Sox4 is present in dividing cortical cells and selectively colabels with Ngn2. A, B, In clonal cultures that allow both progenitor division and neuronal differentiation, cells transfected with a ubiquitous YFP plasmid and a neuron-specific dsRed plasmid may be a Green⁺Magenta⁻ progenitor or a Green⁺Magenta⁺ neuron (A). Quantification reveals that in this culture system, elevation of Sox11, but not Sox4, results in a higher proportion of transfected cells becoming neurons, whereas reduction of Sox11 or Sox4 results in a smaller proportion of transfected cells becoming neurons (B). C, E14.5 cortex, prepared for mitotic analysis with cells labeled for BrdU (blue, injected at E13.5) and counterstained with Ki67 (green) and Sox4 (magenta).
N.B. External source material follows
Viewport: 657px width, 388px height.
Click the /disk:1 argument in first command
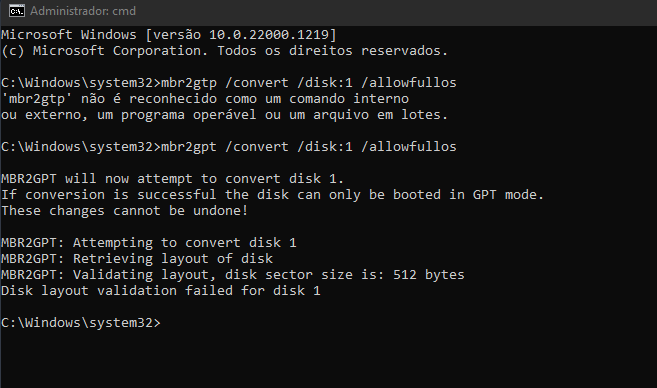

BrdU⁺Ki67⁻ cells were dividing at E13.5, but had exited the cell cycle by E14.5, whereas BrdU⁺Ki67⁺ cells remained mitotically active at E14.5. Sox4⁺ cells (solid circles in C) tended to continue dividing, whereas Sox4⁻ cells (dashed circles in C) tended to exit the cell cycle. D, E, Costaining of Sox11 (D) and Sox4 (E) (both magenta) with Ngn2 (green) at E14.5 reveals little overlap with Sox11 but considerable colabeling with Sox4. Arrowheads indicate white cells expressing both Sox11 or Sox4 and Ngn2. Scale bars: A, 16 μm; C–E, 20 μm.